The critical role of specific metabolites in T cell activation and memory T cell development has become appreciated in recent years. Reductions in dietary metabolites may therefore be the cause of, or at least contribute to, defective immunity in undernourished individuals. The amino acid serine was shown to be required for effector CD8+ T cell proliferation and function [53,67]. T cell activation in the context of a serine-free diet resulted in reduced memory development, leading to inefficient pathogen control upon secondary challenge [67]. Mechanistically, serine was required for nucleotide synthesis during proliferation, highlighting the fundamental role of this metabolite in T cell biology [67]. Other individual metabolites that promote T cell activation include methionine [68]. Mice fed a diet with reduced levels of this amino acid showed restricted CD4+ T cell activation and differentiation, due to altered regulation of chromatin accessibility and gene expression [68]. Furthermore, the amino acid L-Arginine was shown to be essential in regulating several metabolic pathways in CD4+ T cells [69]. High levels of intracellular L-arginine increased mitochondrial metabolism, which promoted T cell survival and differentiation into TCM that had potent anti-tumor activity [69]. L-arginine could be administered as a dietary supplement to mice fed a regular diet to promote differentiation into this beneficial state [69]. As such, it could be that a lack of dietary L-arginine results in suboptimal immune responses, although this remains to be formally investigated.
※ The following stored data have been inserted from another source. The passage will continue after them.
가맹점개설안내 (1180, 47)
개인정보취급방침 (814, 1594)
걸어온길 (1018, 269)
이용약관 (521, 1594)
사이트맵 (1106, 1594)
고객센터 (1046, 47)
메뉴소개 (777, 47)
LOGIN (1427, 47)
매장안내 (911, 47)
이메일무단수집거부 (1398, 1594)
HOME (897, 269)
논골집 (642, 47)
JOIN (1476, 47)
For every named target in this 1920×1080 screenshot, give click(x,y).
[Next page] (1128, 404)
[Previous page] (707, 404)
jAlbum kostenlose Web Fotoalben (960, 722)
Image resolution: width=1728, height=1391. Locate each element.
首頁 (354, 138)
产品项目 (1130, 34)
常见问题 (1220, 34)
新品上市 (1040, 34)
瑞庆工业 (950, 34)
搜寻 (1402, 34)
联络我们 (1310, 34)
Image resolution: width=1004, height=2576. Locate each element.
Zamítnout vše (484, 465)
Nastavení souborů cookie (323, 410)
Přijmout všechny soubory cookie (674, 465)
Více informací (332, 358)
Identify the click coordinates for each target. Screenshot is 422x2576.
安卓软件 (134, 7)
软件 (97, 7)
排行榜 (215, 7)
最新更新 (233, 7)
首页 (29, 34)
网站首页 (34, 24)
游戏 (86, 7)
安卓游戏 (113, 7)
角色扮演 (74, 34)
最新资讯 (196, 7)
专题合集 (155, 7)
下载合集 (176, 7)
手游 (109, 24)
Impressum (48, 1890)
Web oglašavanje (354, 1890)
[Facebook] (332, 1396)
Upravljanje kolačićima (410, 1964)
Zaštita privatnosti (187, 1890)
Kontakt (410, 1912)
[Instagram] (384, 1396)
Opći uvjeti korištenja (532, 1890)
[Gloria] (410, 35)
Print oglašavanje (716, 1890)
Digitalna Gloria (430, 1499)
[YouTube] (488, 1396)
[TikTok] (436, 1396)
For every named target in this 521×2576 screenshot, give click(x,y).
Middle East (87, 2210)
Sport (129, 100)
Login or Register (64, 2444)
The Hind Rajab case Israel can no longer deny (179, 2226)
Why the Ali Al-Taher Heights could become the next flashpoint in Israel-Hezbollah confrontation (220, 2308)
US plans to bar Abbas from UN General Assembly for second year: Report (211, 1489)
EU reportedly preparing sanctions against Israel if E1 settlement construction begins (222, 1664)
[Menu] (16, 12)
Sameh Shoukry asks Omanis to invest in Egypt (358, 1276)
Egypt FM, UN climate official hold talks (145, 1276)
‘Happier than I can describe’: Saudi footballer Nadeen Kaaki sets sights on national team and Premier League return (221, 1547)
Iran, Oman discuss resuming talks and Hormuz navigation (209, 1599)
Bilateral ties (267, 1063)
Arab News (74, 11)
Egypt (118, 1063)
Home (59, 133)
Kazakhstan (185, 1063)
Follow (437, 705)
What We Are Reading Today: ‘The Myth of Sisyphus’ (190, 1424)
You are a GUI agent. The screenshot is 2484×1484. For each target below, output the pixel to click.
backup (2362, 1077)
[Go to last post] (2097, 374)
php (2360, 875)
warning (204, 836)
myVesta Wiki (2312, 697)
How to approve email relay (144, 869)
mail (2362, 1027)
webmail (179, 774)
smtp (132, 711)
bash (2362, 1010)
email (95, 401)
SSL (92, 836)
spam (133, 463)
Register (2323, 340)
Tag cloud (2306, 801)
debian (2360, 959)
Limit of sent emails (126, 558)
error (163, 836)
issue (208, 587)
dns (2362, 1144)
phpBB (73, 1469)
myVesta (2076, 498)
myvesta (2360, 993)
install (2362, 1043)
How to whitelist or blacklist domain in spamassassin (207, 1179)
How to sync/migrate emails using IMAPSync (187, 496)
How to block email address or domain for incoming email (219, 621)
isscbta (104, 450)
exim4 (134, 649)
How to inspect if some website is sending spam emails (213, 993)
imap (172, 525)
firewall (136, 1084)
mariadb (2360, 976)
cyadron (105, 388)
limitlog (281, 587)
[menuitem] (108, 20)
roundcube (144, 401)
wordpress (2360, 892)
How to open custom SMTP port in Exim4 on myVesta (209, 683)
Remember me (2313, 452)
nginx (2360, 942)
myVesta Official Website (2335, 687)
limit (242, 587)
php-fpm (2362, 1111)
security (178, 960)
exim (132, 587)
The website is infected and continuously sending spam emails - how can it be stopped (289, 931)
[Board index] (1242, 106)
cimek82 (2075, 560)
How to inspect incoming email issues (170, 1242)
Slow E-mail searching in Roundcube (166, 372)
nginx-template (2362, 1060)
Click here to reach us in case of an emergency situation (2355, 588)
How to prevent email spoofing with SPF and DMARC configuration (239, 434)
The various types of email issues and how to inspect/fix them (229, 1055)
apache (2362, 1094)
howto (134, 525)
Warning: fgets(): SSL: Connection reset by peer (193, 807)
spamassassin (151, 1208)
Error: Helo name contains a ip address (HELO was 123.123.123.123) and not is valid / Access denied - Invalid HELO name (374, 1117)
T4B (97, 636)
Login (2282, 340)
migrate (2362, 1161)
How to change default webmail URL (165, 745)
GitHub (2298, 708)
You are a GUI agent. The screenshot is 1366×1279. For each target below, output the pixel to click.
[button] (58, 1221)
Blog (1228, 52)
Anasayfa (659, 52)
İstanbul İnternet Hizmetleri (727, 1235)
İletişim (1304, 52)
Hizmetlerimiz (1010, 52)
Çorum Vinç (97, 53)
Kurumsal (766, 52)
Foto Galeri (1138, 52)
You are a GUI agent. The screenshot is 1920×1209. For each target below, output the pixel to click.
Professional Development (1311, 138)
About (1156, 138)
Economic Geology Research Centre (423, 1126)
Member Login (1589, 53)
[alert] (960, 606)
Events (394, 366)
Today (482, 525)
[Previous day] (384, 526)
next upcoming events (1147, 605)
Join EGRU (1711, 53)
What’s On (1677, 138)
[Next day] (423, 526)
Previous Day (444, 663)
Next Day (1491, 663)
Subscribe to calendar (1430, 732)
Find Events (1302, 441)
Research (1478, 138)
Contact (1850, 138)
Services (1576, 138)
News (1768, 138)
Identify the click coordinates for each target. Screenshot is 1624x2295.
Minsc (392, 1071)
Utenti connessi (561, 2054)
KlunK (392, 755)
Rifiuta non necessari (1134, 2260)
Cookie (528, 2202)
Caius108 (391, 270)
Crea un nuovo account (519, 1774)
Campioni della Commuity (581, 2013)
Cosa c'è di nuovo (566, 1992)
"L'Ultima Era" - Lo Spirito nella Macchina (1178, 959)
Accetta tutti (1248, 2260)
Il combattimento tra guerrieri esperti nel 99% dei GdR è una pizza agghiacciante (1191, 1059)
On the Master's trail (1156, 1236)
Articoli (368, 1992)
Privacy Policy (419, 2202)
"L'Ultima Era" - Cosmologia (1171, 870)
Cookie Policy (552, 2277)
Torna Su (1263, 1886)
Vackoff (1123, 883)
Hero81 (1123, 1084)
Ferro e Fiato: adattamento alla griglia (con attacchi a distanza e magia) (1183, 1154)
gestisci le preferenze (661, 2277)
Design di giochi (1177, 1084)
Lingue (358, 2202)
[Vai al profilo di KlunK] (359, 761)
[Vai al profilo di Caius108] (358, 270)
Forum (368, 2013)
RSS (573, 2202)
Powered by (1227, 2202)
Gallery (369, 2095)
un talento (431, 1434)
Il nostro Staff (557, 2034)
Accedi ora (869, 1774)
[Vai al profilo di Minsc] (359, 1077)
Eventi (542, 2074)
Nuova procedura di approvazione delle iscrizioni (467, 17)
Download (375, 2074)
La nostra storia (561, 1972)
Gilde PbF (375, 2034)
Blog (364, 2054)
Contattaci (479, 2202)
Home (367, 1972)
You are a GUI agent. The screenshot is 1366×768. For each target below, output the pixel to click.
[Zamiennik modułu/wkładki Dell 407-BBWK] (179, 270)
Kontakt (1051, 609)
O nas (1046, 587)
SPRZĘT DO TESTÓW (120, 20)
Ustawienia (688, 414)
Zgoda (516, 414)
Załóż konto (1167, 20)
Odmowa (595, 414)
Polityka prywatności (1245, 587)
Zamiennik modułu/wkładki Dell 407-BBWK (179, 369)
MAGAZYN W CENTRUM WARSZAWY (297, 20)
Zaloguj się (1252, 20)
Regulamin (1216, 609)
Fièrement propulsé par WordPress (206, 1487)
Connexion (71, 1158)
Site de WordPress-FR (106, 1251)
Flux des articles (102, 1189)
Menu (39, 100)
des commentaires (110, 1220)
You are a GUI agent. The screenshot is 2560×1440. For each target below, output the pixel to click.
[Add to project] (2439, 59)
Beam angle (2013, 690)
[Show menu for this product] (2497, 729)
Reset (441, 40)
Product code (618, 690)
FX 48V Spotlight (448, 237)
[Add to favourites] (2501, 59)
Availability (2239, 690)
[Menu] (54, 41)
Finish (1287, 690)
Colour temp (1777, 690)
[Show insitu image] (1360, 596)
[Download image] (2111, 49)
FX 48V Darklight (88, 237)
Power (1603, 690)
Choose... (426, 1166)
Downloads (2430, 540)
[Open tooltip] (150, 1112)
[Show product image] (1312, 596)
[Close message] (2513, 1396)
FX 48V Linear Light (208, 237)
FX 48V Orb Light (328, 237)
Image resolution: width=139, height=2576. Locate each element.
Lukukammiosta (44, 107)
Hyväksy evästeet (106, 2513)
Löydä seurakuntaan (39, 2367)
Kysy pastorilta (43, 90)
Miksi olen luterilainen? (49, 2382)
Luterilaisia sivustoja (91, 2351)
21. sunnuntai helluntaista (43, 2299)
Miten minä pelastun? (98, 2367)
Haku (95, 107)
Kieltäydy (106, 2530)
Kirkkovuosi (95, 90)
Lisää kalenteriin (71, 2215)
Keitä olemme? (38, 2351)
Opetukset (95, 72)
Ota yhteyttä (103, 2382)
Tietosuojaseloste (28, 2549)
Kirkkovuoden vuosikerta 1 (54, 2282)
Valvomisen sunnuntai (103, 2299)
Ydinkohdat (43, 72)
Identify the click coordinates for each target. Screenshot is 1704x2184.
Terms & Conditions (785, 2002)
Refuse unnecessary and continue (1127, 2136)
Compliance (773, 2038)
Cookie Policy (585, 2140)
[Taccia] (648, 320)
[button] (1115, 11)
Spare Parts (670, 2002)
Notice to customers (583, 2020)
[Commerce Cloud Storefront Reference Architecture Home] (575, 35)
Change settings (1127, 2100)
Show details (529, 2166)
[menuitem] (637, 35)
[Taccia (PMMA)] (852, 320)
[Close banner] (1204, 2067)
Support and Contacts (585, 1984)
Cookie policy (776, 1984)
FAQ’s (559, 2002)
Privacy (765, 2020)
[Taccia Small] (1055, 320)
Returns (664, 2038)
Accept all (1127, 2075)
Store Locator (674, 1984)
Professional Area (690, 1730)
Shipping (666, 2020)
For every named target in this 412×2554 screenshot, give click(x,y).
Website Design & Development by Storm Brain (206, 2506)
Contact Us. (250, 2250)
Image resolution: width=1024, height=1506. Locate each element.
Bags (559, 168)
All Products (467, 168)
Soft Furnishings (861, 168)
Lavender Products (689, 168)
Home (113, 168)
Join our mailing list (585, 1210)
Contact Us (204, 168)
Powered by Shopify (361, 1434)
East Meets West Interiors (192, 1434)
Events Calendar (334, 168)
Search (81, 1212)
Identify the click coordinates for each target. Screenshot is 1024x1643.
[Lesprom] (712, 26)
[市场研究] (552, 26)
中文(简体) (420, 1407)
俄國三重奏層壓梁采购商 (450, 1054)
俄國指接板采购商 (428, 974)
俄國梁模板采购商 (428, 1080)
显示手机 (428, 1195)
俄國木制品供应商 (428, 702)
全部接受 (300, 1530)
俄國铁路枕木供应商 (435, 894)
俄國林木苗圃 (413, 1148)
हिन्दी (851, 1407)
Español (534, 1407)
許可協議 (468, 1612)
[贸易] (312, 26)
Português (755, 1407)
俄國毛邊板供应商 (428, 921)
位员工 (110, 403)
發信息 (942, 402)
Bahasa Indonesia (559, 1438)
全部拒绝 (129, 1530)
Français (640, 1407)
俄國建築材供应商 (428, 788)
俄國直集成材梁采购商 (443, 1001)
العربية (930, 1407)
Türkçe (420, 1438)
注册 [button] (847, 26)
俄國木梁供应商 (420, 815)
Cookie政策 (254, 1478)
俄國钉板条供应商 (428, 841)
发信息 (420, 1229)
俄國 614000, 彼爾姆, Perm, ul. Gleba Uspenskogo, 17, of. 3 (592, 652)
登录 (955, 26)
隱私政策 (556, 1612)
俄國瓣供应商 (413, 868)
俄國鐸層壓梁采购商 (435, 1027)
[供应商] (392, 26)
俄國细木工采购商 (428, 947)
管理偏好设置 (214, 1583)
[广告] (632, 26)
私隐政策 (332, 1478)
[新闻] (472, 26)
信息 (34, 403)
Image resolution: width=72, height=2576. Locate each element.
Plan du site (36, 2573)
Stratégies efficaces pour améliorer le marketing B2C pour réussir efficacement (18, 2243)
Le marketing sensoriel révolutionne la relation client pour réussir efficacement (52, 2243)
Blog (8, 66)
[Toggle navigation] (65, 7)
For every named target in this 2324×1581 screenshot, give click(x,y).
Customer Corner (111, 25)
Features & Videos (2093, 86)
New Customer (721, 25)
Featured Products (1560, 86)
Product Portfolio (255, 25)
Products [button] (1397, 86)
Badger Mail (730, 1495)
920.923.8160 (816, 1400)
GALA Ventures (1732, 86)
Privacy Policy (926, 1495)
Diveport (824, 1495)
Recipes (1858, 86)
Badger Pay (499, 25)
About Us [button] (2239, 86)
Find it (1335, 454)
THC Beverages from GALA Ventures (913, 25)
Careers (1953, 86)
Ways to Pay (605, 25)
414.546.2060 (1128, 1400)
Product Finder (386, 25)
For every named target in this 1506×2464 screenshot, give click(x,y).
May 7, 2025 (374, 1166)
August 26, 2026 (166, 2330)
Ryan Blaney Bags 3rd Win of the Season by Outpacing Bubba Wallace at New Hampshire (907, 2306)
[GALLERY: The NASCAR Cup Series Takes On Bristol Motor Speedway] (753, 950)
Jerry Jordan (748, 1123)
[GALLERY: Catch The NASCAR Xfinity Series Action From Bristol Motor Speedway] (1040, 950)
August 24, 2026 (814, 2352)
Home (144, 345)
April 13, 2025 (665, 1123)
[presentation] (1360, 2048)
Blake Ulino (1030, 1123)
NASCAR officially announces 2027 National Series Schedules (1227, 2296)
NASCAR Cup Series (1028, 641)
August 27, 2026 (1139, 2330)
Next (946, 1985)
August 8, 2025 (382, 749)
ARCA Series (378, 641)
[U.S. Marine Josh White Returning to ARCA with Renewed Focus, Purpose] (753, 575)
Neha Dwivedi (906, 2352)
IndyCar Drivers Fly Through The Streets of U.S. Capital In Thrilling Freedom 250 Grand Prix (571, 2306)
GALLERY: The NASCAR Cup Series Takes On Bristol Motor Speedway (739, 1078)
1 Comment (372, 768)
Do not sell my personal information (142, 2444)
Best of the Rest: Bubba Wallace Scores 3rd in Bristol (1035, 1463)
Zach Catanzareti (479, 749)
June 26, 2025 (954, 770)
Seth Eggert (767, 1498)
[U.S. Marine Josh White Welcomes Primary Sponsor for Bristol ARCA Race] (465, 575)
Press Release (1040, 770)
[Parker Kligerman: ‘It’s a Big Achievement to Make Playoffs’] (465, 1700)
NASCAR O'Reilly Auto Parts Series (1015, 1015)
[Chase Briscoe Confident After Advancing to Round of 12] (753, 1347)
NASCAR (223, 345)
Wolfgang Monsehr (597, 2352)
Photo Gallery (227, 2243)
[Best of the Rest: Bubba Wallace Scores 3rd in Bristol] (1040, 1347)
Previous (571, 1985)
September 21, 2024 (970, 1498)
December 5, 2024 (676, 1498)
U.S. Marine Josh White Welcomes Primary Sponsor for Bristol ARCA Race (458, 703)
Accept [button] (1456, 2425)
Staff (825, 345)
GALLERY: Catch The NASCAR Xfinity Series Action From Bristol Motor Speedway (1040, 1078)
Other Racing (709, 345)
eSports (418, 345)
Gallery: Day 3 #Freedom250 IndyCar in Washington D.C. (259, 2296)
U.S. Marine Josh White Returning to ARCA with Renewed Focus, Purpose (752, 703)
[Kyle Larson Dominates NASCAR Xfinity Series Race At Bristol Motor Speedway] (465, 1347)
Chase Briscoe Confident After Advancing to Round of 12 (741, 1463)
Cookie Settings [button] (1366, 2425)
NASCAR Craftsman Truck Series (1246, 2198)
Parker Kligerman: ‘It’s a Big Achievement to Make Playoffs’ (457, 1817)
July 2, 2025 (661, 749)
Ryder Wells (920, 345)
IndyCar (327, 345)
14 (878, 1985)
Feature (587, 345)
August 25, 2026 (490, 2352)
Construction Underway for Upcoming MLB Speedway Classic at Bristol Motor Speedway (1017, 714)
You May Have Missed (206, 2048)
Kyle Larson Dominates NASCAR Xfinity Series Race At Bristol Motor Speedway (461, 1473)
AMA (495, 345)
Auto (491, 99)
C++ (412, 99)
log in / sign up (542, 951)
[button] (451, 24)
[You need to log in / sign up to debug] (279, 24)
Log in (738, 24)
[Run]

Collectively, while memory T cells can adapt and thrive in the context of CR when nutrition is sufficient, the survival and function of these cells is compromised when specific dietary components are very low or absent. Such results could provide direction with regard to the design of dietary supplement regimes aimed at restoring immunity in undernourished individuals. Furthermore, if CR is to be utilized therapeutically, this information must be incorporated so that sufficient buffers are in place to avoid the extremely negative consequences of undernutrition-induced immunosuppression.

4. The Impact of Diet-Induced Obesity on Memory T Cells

At the opposite end of the scale of undernutrition is obesity. The ability to constantly access and excessively consume food with a high fat content has likely arisen very recently in human history [70]. Obesity is associated with metabolic syndrome and chronic low-grade inflammation, both of which are detrimental to several aspects of host physiology [71]. For example, diet-induced obesity increases the risk of developing cardiovascular disease, certain types of cancer and type two diabetes [71,72]. In terms of infectious disease, obesity was shown to be an independent risk factor in promoting morbidity and mortality following infection with the H1N1 2009 pandemic strain of influenza virus [73,74,75]. In addition, obesity is associated with suboptimal antibody responses and suppressed memory T cell function following vaccination [72,76,77,78,79,80]. However, despite these observations suggesting deleterious consequences, the impact of diet-induced obesity on the ability of memory T cells to respond to secondary infections is not entirely clear at present.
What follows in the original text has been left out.